---------- Source excerpt
Apple is a co-founder of ARM, so they have a perpetual architectural license. In their mobile devices, they use the ARM instruction set, but they design their own custom chips, unlike most of the industry that uses ARM’s licensed Cortex core designs.
So Apple did the same with the M1 and created a custom thing that takes advantage of the much bigger batteries/wall plugs and extra thermal headroom of the larger enclosures.
On the specs side, there’s still a bunch we don’t know (clock speeds were never mentioned), but we know it’s built on the brand new 5nm process from TSMC (Apple has basically bought their whole launch supply, so nobody else has it for now), it has 16 billion transistors (vs 11.8bn transistors in the A14 in the iPhone 12), and everything is on the same system on a chip (SoC):
They’ve got 8 CPU cores (I’ll come back to that), 8 GPU cores (each with 128 execution units), 16 “neural engine” cores for machine learning inference, and unified memory on the same chip, shared by the GPU and CPU (it’s more power-efficient and gives better performance that way — fewer bits to shuffle around and copy back and forth). Also a secure enclave (hardware security chip), and some I/O and encryption stuff that used to be in a separate T2 chips on recent Macs.
So basically, they tightly coupled everything inside the same silicon package.
For the CPU cores, they went with a heterogeneous design with 4-high-performance cores and 4-low-power cores, as I expected for laptops. We’ll see if use the same ratio in the iMacs and Mac Pros where sipping electrons matters less.
On performance: Apple claims that its M1 CPU cores are the "world’s fastest”, which I assume means in single-thread performance. This is impressive (if correct, and I expect it to be), to beat both Intel and AMD on their first in-house chip.
The M1 is both much faster and much more power-efficient than the Intel chips of the latest generation that it replaces. At 10-watts (the thermal envelope of a fanless MacBook Air), it either gives the same performance at about 25% of the power draw, or 2x the performance while still using a lot less power.
In fact, they’re so power-efficient that the new Macbook Air doesn’t use a fan. It’s totally silent (hallelujah!). But because the Mini and Macbook Pro have fans, they should be able to maintain top clock speeds on all the cores for longer — life is trade-offs.
On the New Macbook Air's CPU performance they claim 3.5x faster than with Intel and 5x faster graphics. Wow. It's almost like Moore's Law is back for a moment.
Anandtech has this great graph showing Intel’s top performers and Apple’s (which are all mobile chips on this graph, the M1 isn’t there yet). You can see Apple catching up fast and surpassing Intel in single-thread performance (of course a server chip with dozens of cores will be faster in multi-thread):
It’s a similar story for their integrated GPU vs the integrated graphics that Intel packages with its chips and that were previously used: “up to 2x the graphics speed. And M1 can match the peak performance of the PC chip while using just a third of the power.”
--------------------
---------- Items
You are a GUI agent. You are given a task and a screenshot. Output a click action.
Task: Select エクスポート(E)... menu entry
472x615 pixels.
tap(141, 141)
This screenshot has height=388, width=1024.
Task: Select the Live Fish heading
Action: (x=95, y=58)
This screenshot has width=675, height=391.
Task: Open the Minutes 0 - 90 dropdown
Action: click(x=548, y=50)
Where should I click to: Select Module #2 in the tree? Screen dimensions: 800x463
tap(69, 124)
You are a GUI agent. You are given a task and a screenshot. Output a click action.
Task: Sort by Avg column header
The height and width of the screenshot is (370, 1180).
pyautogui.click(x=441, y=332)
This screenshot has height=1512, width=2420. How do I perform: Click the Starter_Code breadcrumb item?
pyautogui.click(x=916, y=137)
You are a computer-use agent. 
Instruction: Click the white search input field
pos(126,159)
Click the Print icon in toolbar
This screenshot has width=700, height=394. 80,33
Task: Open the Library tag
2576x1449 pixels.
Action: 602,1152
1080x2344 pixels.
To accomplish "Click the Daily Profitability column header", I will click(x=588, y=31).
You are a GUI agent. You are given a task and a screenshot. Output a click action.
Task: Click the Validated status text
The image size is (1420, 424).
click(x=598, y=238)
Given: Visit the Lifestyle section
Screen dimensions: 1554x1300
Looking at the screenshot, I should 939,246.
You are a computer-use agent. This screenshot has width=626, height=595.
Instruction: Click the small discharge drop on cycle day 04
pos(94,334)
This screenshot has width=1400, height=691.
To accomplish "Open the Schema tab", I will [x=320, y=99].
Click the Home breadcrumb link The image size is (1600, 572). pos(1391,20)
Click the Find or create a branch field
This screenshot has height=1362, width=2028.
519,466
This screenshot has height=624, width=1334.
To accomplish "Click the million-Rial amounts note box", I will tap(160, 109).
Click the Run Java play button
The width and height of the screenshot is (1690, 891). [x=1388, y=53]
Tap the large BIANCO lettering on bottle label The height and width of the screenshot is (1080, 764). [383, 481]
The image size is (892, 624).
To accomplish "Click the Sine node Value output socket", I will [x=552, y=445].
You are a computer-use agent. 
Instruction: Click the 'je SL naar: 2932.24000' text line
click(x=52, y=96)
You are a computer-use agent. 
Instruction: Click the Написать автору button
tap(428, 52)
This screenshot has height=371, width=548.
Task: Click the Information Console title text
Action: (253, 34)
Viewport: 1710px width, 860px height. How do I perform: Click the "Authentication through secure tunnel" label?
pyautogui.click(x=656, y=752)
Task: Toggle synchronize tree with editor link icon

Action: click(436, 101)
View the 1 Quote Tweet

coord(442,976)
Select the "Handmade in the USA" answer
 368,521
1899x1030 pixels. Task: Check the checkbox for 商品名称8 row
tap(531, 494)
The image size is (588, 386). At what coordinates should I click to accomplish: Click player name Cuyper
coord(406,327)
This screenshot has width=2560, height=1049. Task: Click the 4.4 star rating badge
--------------------
Set task: Rewrite the M1 chip passage beginning at the words "On the New Macbook" and stopping after "for a moment.", changing "Moore's Law" to "exponential progress". The items are material independent of the M1 chip passage.

Answer for this exercise:
On the New Macbook Air's CPU performance they claim 3.5x faster than with Intel and 5x faster graphics. Wow. It's almost like exponential progress is back for a moment.